Então, correu pelo salão e se deixou fazer um pouco de barulho antes de dar uma olhada para as escadas, conferindo se nenhuma empregada estava por perto. Ela subiu.
— Ainda faltam dois andares… Eu consigo.
O caminho que percorreu nos minutos seguintes constituía de andar rapidamente e fazer bom uso do barulho quando algum serviçal ou guarda — este, que andava sozinho — estava na frente para teleportar com o pouco de chi que tinha antes de disparar para um lugar seguro. Não demorou muito para que ela chegasse a um grande e largo corredor iluminado por luzes amareladas, com um grande tapete vermelho que se estendia no chão até uma grande porta dourada ao final.
Ela prendeu a respiração. Tinha conseguido. Entretanto, naturalmente, haviam guardas ao redor, cuidando para que ninguém interferisse no sono da pessoa dentro do luxuoso cômodo. Arriscar uma distração não daria certo. Seria facilmente encurralada e sua única habilidade não ajudaria naquele caso.

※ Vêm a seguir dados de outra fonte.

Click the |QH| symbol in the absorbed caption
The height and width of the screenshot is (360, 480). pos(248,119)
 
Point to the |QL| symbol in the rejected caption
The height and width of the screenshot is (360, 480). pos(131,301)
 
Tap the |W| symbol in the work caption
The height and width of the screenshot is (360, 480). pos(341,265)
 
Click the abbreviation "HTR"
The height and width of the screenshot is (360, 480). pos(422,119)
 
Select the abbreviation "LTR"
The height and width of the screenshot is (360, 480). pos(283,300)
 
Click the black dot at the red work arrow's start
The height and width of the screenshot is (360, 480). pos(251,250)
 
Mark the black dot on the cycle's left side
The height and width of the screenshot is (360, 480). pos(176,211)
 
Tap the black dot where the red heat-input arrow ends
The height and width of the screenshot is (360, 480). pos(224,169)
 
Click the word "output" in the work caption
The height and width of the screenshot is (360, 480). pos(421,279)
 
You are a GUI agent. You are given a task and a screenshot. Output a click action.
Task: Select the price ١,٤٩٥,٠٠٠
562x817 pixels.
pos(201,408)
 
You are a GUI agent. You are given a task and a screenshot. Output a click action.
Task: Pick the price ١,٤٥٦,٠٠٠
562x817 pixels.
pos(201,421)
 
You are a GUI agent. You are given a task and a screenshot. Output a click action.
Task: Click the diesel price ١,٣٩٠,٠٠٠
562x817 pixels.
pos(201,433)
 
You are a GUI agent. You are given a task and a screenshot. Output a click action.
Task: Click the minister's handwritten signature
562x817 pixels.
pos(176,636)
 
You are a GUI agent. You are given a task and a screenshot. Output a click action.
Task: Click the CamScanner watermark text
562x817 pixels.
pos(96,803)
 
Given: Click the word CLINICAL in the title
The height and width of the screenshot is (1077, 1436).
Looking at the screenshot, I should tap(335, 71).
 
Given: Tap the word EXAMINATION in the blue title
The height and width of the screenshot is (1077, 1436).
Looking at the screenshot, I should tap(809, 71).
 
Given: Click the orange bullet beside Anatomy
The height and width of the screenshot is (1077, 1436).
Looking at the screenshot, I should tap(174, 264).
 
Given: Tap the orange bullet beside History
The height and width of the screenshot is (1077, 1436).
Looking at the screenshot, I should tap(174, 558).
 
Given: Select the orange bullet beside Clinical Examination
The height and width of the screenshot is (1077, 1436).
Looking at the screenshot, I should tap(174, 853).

Nas sombras, considerou dar a volta e passar pela janela, que provavelmente estaria trancada. Entretanto, poderia conseguir arrombá-la com sua velha presilha. Se não fosse o suficiente, tentaria ver o melhor possível da parte de dentro e arriscaria um teleporte. No entanto, se falhasse… Provavelmente acabaria caindo daquele andar. Lá embaixo, lembrava-se de ver grandes pontas de ferro afiadas no muro aguardando a sua morte, caso escorregasse.
Não havia muito o que se fazer.
Mas era sua única chance de vê-lo… Sua única oportunidade de ter certeza.
Decidida, a garota deu um passo para trás e quase gritou quando bateu contra alguma coisa.
Seu corpo foi repentinamente lançado ao chão e seus braços puxados sem dó para trás. Algemas prenderam seu pulso quando os dois guardas do lado de fora a cercaram e, logo que viram a confusão, alguns que rodeavam a porta mais à frente se aproximaram.
— Pegamos ela.
— Amarre-a bem.
— O que está acontecendo? Um rato invadiu o castelo?
— Por muito pouco, senhor. Mas já a levaremos ao seu devido lugar.
Ela se remexeu, seu rosto raspando no chão. Tentou gritar, mas um pano a amordaçou logo em seguida.
Forçada a se erguer, a garota começou a ser escoltada aos empurrões para o andar de baixo. Após se remexer e grunhir, um homem mais alto de cabelos compridos se aproximou pela frente e puxou-a por um maço de cabelos loiros, a fazendo parar. Não podia vê-lo nas sombras, sequer reconhecia sua face. No entanto, quando ele viu a cor dos olhos dela, entendeu.
— Sabia que te veríamos mais cedo ou mais tarde.
Então algo foi de encontro com o seu rosto e explodiu. Ela perdeu a consciência na hora e seu rosto ficou completamente molhado de bebida. O cheiro de álcool a invadiu, assim como o de sangue, que manchava o seu rosto. A garrafa de bebida se espatifou no chão e ela perdeu a consciência.
O grupo de guardas e o homem sorridente a arrastaram até o calabouço.